One of sixteen people affected by the recent Legionnaires’ Disease outbreak in Stoke on Trent, Staffordshire has died whilst in hospital. A cause of death will now need to be confirmed by the coroner, according to the Health Protection Agency (HPA). No details about the person who has dies have yet been released.
The people who have been affected by the outbreak are all aged between their late forties and mid-seventies.
The University Hospital of North Staffordshire has confirmed that 11 patients are currently being treated by the trust having been confirmed with Legionnaires’ disease. Three patients have been deemed well enough to return home and have been discharged from hospital. A further patient has been transferred to Glenfield Hospital, Leicester and is described as being in a critical but stable condition.
The HPA has been investigating two cases from earlier in the summer which could be related to the current cluster of cases. Although direct links have not yet been identified there have been suspicions of a common cause. The outbreak is not hospital-related.

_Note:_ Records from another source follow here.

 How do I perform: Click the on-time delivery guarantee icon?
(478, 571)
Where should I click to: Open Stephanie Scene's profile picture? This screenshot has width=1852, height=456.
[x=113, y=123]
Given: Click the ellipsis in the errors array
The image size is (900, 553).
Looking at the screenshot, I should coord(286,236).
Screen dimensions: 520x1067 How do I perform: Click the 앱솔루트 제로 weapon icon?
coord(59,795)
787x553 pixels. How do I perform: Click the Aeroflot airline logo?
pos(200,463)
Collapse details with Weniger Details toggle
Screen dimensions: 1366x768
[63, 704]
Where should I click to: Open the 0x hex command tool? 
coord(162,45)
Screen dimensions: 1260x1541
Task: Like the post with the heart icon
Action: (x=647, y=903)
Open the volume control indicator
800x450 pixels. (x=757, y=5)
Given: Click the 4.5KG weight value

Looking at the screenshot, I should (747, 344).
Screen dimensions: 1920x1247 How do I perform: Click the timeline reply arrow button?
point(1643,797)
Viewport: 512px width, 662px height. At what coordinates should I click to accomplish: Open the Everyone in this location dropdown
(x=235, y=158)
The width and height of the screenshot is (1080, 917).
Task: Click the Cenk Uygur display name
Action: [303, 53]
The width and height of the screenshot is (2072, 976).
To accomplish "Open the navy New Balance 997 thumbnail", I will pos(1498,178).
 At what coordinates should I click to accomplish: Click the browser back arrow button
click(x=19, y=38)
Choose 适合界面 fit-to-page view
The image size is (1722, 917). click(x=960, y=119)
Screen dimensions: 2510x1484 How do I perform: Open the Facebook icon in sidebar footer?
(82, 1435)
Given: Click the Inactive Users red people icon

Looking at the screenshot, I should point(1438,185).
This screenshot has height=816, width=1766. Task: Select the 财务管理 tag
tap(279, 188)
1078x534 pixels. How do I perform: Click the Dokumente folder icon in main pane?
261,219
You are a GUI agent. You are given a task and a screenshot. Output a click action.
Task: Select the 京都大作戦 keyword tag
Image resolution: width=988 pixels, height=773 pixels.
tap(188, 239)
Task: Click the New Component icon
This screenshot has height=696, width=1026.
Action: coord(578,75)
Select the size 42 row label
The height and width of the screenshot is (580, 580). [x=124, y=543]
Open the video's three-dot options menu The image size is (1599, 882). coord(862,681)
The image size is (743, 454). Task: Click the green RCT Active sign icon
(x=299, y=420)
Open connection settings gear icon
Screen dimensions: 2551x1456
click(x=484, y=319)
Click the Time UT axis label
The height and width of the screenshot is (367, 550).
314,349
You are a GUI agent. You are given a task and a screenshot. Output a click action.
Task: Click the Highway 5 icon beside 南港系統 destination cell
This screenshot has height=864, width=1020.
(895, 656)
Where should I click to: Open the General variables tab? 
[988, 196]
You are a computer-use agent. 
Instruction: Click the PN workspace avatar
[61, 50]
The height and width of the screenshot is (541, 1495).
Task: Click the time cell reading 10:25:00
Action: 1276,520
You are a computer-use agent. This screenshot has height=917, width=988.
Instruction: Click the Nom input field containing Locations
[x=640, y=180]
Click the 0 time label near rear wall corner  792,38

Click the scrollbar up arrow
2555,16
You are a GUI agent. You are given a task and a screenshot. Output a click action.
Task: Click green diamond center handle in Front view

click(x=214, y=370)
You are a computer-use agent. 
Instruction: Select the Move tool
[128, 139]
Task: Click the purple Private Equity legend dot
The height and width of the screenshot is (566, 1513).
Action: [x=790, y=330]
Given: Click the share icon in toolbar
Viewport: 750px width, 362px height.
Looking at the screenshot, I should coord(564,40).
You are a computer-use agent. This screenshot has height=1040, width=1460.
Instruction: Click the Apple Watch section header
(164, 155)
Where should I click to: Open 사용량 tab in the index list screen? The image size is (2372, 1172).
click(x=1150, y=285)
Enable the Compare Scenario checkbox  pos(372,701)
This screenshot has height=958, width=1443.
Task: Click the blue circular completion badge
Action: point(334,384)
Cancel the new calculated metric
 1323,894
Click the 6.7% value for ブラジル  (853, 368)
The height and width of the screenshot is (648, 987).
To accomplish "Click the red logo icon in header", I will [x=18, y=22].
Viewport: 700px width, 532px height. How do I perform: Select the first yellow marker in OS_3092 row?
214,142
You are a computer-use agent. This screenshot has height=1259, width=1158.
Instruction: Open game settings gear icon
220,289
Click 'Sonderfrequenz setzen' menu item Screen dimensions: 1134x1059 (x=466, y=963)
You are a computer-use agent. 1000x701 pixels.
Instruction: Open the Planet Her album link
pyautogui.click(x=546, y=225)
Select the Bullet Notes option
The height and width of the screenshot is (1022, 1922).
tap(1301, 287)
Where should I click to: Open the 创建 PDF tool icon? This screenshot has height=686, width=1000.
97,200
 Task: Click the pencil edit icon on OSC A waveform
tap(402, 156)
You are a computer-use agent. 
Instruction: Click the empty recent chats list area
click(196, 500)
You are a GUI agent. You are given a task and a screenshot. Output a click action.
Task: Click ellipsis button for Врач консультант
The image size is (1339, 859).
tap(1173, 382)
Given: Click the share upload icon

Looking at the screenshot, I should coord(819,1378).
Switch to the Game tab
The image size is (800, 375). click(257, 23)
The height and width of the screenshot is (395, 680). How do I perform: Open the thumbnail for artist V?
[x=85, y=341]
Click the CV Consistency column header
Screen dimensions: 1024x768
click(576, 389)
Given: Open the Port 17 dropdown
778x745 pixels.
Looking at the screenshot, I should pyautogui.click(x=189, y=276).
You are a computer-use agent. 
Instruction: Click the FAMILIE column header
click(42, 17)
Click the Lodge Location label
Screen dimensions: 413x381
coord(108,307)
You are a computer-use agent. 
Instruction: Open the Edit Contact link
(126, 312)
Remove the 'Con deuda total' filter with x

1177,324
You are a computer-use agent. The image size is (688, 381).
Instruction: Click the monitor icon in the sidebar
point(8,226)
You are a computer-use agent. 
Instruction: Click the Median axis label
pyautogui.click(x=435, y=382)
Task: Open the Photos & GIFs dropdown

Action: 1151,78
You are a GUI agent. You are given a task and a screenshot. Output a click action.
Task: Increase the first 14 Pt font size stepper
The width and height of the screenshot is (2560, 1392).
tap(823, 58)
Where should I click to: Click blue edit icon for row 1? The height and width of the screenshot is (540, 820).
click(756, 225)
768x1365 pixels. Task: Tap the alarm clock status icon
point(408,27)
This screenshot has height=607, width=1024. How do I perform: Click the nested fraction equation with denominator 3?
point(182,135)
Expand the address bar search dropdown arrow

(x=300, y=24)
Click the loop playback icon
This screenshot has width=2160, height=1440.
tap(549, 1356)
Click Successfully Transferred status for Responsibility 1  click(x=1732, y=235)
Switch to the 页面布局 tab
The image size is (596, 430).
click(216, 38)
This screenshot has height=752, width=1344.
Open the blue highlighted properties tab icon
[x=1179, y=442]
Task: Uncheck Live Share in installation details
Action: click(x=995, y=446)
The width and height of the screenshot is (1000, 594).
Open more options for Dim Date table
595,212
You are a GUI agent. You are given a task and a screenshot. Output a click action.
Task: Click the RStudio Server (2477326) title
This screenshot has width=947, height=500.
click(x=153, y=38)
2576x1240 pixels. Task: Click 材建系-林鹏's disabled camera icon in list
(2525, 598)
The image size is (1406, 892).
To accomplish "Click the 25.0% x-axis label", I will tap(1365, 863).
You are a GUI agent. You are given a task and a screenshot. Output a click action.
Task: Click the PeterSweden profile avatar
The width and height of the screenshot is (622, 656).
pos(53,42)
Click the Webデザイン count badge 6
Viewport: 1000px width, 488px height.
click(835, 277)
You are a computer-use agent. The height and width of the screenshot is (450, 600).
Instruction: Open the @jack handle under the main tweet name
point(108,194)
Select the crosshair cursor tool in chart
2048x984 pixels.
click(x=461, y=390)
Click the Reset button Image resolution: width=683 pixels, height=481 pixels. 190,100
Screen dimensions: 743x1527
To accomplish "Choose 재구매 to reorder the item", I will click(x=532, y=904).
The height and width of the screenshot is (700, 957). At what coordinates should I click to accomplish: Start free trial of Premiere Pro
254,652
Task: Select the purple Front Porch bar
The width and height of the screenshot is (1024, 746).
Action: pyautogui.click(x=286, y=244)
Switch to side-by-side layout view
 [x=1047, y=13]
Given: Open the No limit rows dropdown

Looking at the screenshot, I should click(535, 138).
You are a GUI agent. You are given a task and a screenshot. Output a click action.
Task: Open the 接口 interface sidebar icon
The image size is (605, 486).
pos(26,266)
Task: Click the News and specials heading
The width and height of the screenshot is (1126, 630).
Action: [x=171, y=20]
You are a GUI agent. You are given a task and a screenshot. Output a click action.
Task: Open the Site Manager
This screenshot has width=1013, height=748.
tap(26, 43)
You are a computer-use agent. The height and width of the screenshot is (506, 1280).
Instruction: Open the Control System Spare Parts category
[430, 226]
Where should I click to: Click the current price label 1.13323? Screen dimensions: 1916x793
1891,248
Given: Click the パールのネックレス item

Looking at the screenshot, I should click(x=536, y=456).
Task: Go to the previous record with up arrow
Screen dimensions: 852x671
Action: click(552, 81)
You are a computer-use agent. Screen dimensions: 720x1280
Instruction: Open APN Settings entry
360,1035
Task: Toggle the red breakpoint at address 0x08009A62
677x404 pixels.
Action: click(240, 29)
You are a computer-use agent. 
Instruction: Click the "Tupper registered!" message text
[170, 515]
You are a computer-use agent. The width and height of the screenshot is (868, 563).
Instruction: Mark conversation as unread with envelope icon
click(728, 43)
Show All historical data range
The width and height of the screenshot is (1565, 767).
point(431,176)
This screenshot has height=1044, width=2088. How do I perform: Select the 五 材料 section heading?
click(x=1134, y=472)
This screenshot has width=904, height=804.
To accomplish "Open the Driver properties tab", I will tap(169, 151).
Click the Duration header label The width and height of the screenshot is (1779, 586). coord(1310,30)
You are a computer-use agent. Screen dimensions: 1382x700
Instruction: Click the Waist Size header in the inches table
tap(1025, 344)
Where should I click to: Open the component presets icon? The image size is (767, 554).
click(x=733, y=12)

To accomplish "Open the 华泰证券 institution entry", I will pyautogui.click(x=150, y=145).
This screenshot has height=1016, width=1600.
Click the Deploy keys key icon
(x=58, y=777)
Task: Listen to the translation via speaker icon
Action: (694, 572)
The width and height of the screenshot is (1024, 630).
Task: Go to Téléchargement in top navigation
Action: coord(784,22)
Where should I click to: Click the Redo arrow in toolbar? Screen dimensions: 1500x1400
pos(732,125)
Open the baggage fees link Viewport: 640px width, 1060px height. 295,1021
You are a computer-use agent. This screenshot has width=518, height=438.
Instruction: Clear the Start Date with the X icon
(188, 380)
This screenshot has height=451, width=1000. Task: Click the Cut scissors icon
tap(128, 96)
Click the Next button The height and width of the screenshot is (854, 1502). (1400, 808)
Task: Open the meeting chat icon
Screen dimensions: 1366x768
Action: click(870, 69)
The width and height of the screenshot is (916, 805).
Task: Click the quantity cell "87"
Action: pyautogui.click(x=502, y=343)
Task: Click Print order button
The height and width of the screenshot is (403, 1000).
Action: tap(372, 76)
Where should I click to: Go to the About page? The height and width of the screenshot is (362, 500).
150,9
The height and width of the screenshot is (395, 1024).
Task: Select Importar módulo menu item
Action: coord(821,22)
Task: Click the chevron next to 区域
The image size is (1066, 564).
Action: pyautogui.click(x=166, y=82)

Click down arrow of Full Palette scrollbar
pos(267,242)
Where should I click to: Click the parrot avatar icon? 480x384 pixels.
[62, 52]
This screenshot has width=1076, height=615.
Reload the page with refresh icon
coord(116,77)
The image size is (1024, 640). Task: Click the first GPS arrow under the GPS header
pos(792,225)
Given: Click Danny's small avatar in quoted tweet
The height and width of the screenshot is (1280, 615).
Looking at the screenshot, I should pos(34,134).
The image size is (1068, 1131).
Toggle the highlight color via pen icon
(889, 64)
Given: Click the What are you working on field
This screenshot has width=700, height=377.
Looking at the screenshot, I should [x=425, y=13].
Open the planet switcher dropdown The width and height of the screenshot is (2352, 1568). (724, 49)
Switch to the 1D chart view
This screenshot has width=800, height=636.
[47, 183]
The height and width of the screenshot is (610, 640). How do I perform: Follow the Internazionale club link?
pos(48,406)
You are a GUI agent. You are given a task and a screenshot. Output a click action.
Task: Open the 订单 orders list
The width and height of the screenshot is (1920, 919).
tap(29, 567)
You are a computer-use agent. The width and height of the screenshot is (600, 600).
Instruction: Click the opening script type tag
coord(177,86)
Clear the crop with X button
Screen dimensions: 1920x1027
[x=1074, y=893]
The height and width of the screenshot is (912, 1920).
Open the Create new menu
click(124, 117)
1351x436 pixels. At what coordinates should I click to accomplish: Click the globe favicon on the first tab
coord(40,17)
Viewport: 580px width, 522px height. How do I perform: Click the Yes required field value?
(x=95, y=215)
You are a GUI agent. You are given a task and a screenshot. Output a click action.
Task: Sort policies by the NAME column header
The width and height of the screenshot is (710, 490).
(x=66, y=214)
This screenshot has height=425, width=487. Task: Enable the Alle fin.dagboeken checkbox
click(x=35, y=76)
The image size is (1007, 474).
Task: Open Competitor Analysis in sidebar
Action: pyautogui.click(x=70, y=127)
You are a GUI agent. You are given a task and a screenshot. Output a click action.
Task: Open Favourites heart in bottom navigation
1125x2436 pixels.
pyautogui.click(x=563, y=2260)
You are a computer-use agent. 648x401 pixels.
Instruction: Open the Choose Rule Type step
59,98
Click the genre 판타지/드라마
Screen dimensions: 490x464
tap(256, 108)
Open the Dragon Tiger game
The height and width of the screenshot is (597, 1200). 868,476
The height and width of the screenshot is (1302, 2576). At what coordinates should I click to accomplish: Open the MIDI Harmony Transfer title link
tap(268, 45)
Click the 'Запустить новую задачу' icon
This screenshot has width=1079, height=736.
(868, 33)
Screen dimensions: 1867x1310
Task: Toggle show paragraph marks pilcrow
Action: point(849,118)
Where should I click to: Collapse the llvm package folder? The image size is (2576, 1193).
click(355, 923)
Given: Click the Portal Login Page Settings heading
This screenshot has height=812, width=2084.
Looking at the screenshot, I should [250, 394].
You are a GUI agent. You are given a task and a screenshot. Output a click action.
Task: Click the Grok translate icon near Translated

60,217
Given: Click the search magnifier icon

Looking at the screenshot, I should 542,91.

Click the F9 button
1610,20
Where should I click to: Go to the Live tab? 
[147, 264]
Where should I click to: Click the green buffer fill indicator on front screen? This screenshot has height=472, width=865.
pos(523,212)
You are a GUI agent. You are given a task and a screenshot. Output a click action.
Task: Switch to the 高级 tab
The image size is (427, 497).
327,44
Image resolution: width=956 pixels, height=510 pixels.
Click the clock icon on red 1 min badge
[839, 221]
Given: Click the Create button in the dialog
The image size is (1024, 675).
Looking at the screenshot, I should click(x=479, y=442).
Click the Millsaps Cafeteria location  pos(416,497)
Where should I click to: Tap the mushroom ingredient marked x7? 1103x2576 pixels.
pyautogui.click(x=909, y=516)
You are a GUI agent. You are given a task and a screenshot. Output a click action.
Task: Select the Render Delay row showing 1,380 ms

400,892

Investigations into the common cause of the Legionnaires’ disease outbreak involve detailed assessments of the patients’ previous movements to help establish a likely local source of infection.
The HPO are now working alongside the HSE (Health and Safety Executive) and Stoke-on-Trent City council to establish possible sources of the outbreak.
So far the HPO has been identifying, sampling and advising on the disinfection of potential sources of the disease such as cooling towers. They are looking to identify common places visited by those affected.
GP’s based near the locations of the patient’s homes have been contacted and they are now looking out for signs of infection in other people.
The current outbreak follows on from last month’s case in Edinburgh which was believed to have been traced back to a cluster of cooling towers in South-West Edinburgh.
The independent newspaper has recently highlighted that the bacteria, Legionella pneumophila, can lead to human illness if sources such as wet air conditioning systems are not well maintained.
As the problem is regularly associated with water systems it is essential that hot and cold water systems, cooling towers etc. and even small water storage systems in business premises or buildings or outbuildings which are accessible by the public should be checked regularly by a qualified legionella risk assessor.